# Cutting Aluminum - Best Tools?



## Terrormaster (Sep 27, 2007)

What tools would I require for cutting aluminum rods and beams for making crank arms for props? I've never worked with aluminum before (what I've used so far has been already cut and were found in scrap piles around the garage) and am looking for a cheap and easy to use tool.

-TM


----------



## Zombie-F (Apr 12, 2004)

You should be able to cut aluminum with a hack saw. Also, any band saw with a metal cutting blade should do the trick as well. If you have a largish sheet of aluminum, a band saw is really the only option as a hack saw would take forever.

If you have a miter or a chop saw with a diamond blade for it, that will also cut the aluminum. Aluminum is great because it's a fairly soft metal that is easy to work with.


----------



## Terrormaster (Sep 27, 2007)

Thanks Z. Don't plan on using any large sheets, just the little 1"-2" bars that are cut down for crank arms. Believe it or not (and considering I've been building props now for over a year you can laugh) I don't own ANY saws other than a large hacksaw for cutting tree branches.
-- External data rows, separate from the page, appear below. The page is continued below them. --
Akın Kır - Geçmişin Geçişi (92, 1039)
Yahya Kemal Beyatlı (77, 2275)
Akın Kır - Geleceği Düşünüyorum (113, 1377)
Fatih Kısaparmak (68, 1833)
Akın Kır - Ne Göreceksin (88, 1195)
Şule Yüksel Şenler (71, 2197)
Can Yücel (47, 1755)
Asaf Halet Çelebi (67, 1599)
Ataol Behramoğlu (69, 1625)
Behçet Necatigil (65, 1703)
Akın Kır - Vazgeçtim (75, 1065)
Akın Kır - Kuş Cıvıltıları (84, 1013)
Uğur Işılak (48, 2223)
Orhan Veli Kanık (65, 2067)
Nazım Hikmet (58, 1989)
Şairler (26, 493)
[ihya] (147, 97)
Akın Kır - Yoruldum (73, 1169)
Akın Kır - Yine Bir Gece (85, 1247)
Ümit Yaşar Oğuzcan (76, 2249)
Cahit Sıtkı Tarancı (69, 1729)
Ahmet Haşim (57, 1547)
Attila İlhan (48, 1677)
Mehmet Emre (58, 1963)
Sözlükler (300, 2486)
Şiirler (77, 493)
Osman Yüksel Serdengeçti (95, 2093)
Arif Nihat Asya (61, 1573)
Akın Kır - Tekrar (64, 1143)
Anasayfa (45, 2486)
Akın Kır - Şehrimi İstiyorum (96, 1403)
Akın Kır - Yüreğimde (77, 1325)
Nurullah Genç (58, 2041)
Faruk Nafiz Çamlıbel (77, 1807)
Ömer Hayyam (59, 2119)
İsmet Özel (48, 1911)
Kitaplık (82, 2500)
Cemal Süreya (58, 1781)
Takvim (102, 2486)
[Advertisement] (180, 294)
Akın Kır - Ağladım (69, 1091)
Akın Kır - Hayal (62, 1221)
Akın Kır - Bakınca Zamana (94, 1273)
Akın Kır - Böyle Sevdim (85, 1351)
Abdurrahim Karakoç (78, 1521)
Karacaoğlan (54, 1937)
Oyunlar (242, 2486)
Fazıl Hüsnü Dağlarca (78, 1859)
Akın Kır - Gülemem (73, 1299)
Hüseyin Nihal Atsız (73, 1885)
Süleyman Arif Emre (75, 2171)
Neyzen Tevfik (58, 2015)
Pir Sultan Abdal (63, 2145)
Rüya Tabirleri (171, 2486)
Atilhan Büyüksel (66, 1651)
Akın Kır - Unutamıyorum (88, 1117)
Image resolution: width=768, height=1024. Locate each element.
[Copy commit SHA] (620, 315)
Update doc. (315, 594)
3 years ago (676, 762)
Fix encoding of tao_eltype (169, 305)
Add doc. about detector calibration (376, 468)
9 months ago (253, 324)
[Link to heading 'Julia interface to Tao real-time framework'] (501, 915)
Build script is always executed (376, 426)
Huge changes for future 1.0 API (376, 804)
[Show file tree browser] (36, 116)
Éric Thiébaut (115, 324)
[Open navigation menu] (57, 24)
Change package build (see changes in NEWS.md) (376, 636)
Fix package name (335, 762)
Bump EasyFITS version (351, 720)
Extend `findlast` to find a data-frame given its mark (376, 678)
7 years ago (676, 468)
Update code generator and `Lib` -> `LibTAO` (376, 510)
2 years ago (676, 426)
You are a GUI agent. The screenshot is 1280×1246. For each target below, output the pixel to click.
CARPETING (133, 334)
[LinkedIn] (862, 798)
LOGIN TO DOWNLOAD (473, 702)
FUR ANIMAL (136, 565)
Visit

So a hack-saw looks like the most cost economical one. 

Thanks,
-TM


----------



## Hauntiholik (May 17, 2006)

Band saw is the way to go. We picked one up at harbor fright and we've used it a bunch.


----------



## Terrormaster (Sep 27, 2007)

Ya know Haunti, I've been considering a bandsaw as well strictly because of the foam sheet work I have coming up next month when I start my columns - of course I could go hot-wire on that though. I know they aren't super expensive depending on size. Whats a good size to get?

-TM


----------



## lewlew (Mar 15, 2006)

I use a dremel with a cutting wheel for my flat stock or angle aluminum. I've also used a sabre saw with a metal blade for larger pieces and it cuts like butta.


----------



## DarkShadows (Feb 6, 2006)

Take 30 bucks and go to walmart or home depot or a hardware store and pick up a jig saw! My number one tool for building halloween props.


----------



## Fetch (May 16, 2008)

I just use a good 'ol hacksaw and a wire wheel on my bench grinder to smooth the edges.


----------



## Hellvin (Jul 6, 2008)

Another technique (on flat stock - thin sheets), is to score with an Exacto knife then fold it and it will snap clean on your scored edge. Then a light file to remove any sharpness.

If you also need a clean bend, use a similar score line (not as deep) and bend accordingly.


----------



## slightlymad (May 25, 2006)

DarkShadows said:


> Take 30 bucks and go to walmart or home depot or a hardware store and pick up a jig saw! My number one tool for building halloween props.


Ditto on the jig saw and with enough practice it can be used as a scroll saw substitute for a circular saw and so on. I swear by my jig rarely using my roto zip.


----------



## Mazz (Jun 24, 2007)

I use a 4 1/2" grinder with a metal cutting wheel.


----------



## eanderso13 (Apr 10, 2008)

I swear by my 6" cutoff saw from harbor Freight:

http://www.harborfreight.com/cpi/ctaf/displayitem.taf?Itemnumber=41453

It cuts steel, aluminum, bars, rods, flat stock, pipes, tubes, and takes mere seconds to do it!


----------



## Bloodhound (Oct 16, 2007)

I really like this this 1/4 inch diegrinder for cutting/sanding










$20.00 @ Harbor Frieght


----------



## Gory Corey (Nov 17, 2006)

Having made a lot of aluminum things over the years:
In order of effectiveness and cost.

Hack saw - slow, cheap, not too accurate.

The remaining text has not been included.